The sensitivity to and importance of correctly identifying clear-sky pixels by a cloud mask to the HIRS temperature retrievals is clearly shown in this study. Because still more than 65% of cloud-screened HIRS records are potential overcast cells based on SHEBA cloud fractions and the fact that SHEBA data are limited in both space and time, this implies that having an accurate cloud mask within the comparable time and space scales of HIRS retrievals in the Arctic region is needed and essential to further improving HIRS temperature products.

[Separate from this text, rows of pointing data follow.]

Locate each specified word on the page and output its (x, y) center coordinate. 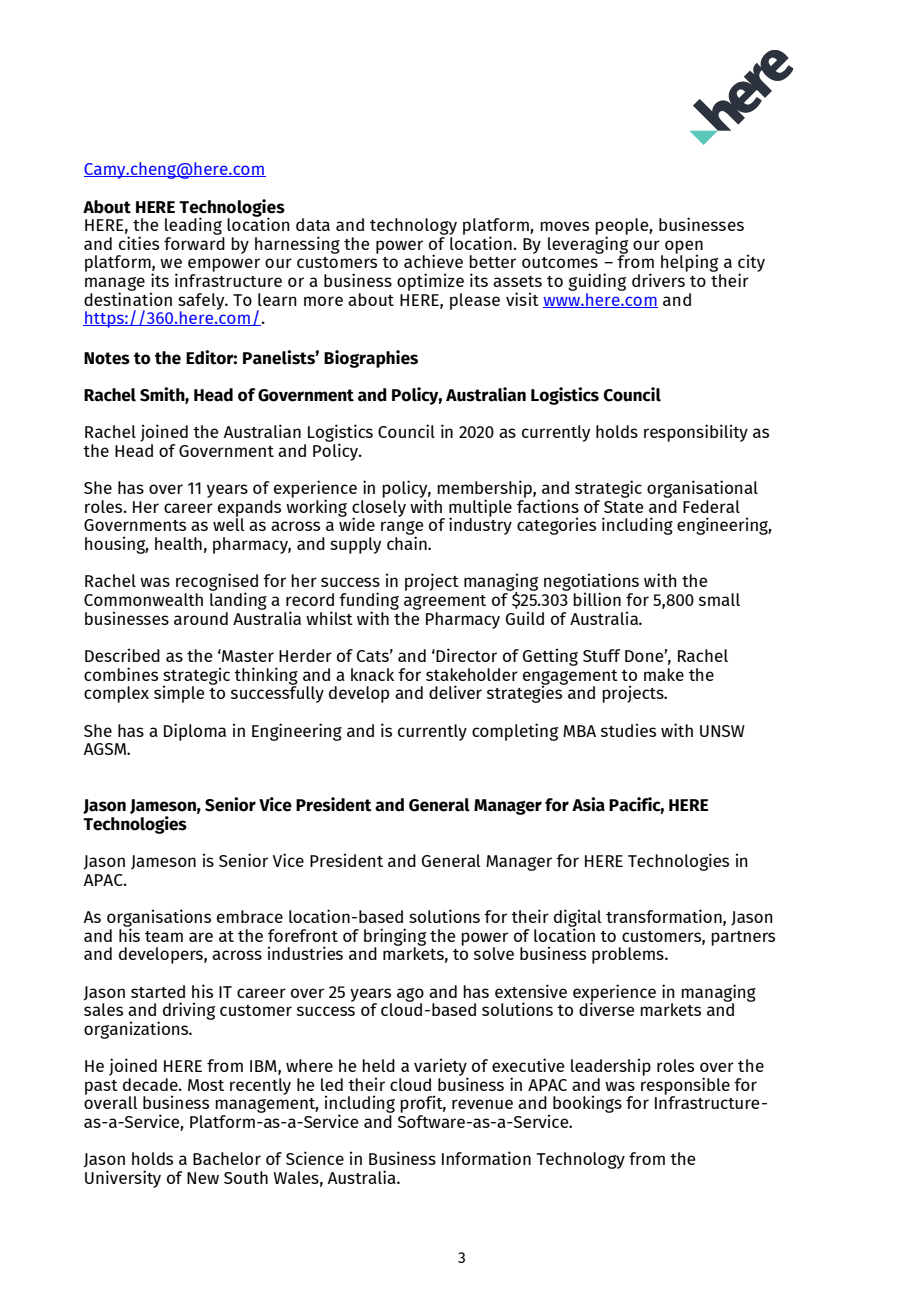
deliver (455, 692)
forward (194, 243)
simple (179, 694)
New (203, 1178)
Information (486, 1158)
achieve (433, 261)
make (664, 674)
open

The channels used in the HIRS retrievals are infrared channels. The persistent Arctic overcast conditions may limit the number of available true clear-sky data pixels in the region. However, the HIRS data should still augment measurements from the current station networks to provide additional spatial and temporal coverage. Furthermore, a remotely sensed surface air temperature product will have the benefit of providing regional characteristics and spatial variability away from the coastline and inhabited areas. This should help improve synoptic and seasonal forecasts by providing better representations of remote forcing in model initial conditions. The long-term consistent, accurate, and intercalibrated products are crucial in monitoring and understanding climate changes and facilitating the adaptation process. The analysis in this paper establishes a baseline of accuracy and uncertainty sources in HIRS near-surface air temperature retrievals and lays the groundwork for a remote sensing near-surface air temperature product in the Arctic.

Acknowledgments

This work is supported by NOAA’s Climate Data Record program. G. Peng, S. Stegall, and J. Matthews are supported by NOAA under Cooperative Agreement NA14NES432003. We thank Ola Persson for information on the SHEBA composite data observations. Discussions with Ken Knapp, Robert Evans, Boyin Huang, and Huai-min Zhang are beneficial. Suggestions from Jay Lawrimore, Tom Maycock, and the JTECH reviewers have improved the clarity of the manuscript.